Document section >>
▼
Tall Tales and Big Bill
His eyes stared back at me from a black and white photograph atop Granny’s bureau for as long as I can remember. I was always a little reserved when I wandered into their view, sensing an impossible expectation in them that I must one day meet. The eyes belonged to a strapping, twenty something year old with thick, perfectly combed hair and a winsome face showing just the slightest hint of a smile. The young man was adorned in an expensive suit with a dark necktie which had three small diamonds stitched into it, but the eyes were the striking thing. The eyes held a bright lustre, a luster filled with a clarity and confidence that outshone the diamonds on the necktie, and almost hid the touch of deviltry in their set... almost.
But the man in the photograph was not the “Big Bill” that I can remember.
Big Bill died in 1969. I was three years old, he was sixty-two. The only physical memory I have of him is one of an ever smiling, hulk of a man who was nearing his end. Whiskey, cigarettes, and southern fried food had plied their seperate hells on him, but I can happily recall a booming laugh like Santa’s as he waved a ham-like arm reminiscent of John Wayne storming Iwo Jima while bellowing, “Come on, boy” so loudly that Granny’s knick-knacks rattled the glass shelves in their curio-cabinets. His given name was Charles Herman, but for some unknown reason he went by Bill. After my father was born everyone called him Big Bill, because that’s what he told them to call him. He would be Big Bill, his son Little Bill. Like many Southern boys with older sisters, “Little Bill” soon became “Bubba”, but the name Big Bill fit the big man, so it stuck. Besides all of that, he wanted to be called Big Bill, and he was not a man that people argued with.
Big Bill was a hometown legend. While my physical memories of Big Bill are few, I have an imprinted photo album in my mind filled with his adventures. Mississippians are natural born story tellers, and Big Bill’s doings fueled every tongue. Ever since I was that three year old boy tagging along after him I have been regaled with his tales, tales that people rejoiced in telling as though they were afraid to let them die, tales whose telling widened the eyes of those listening, tales that I could never get enough of. My family only made it back to my father’s boyhood home once or twice a year, but those visits were filled with stories of glory days past, and of a giant that lived and walked through them.
▲
Data excerpt >>
▼
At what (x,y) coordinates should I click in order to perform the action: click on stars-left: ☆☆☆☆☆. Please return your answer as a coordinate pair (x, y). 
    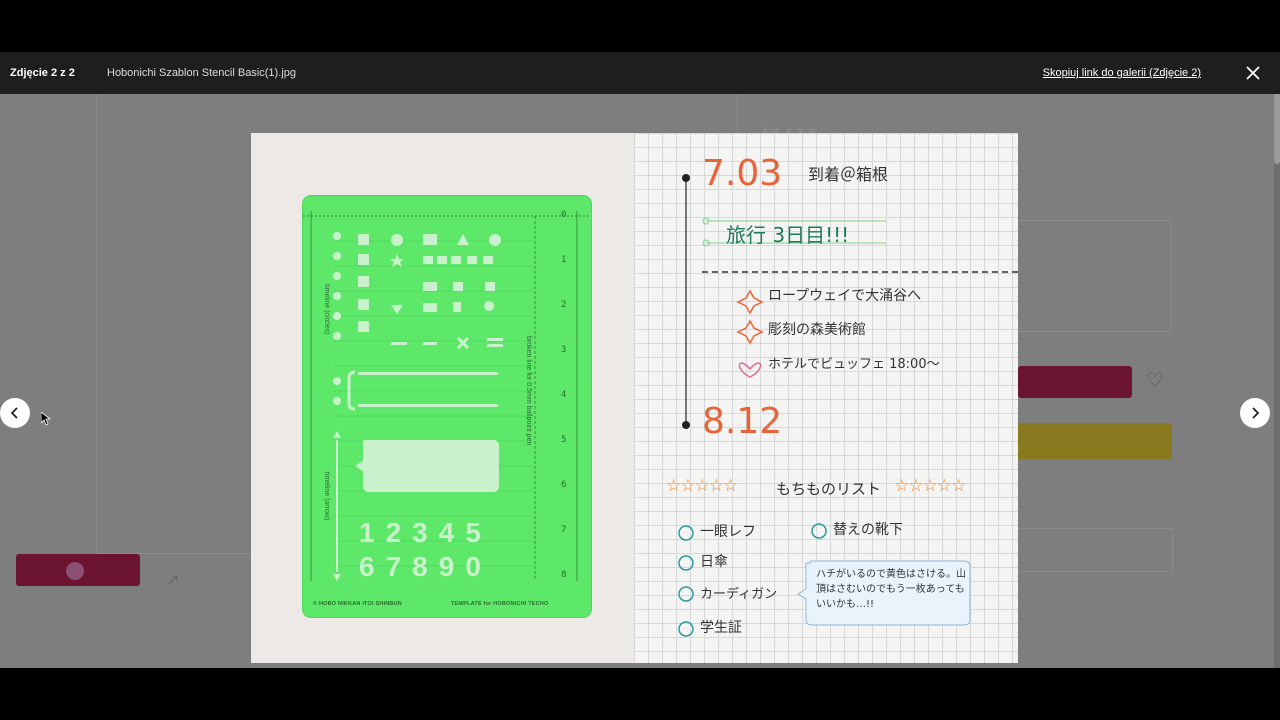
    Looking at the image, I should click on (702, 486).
▲
Explore the material >>
1: According to the Big Bill memoir, how old was the narrator when Big Bill died?
2: Using the Big Bill memoir, state whether each statement agrees with it, answering yes or no and quoting the words that decide it: (a) Big Bill's given name was Charles Herman. (b) The narrator's family returned to the father's boyhood home every month. (c) The necktie in the photograph had three small diamonds stitched into it.

Expected outputs >>
1: Three years old.

2:
(a) Yes: "His given name was Charles Herman"
(b) No: "My family only made it back to my father’s boyhood home once or twice a year"
(c) Yes: "a dark necktie which had three small diamonds stitched into it"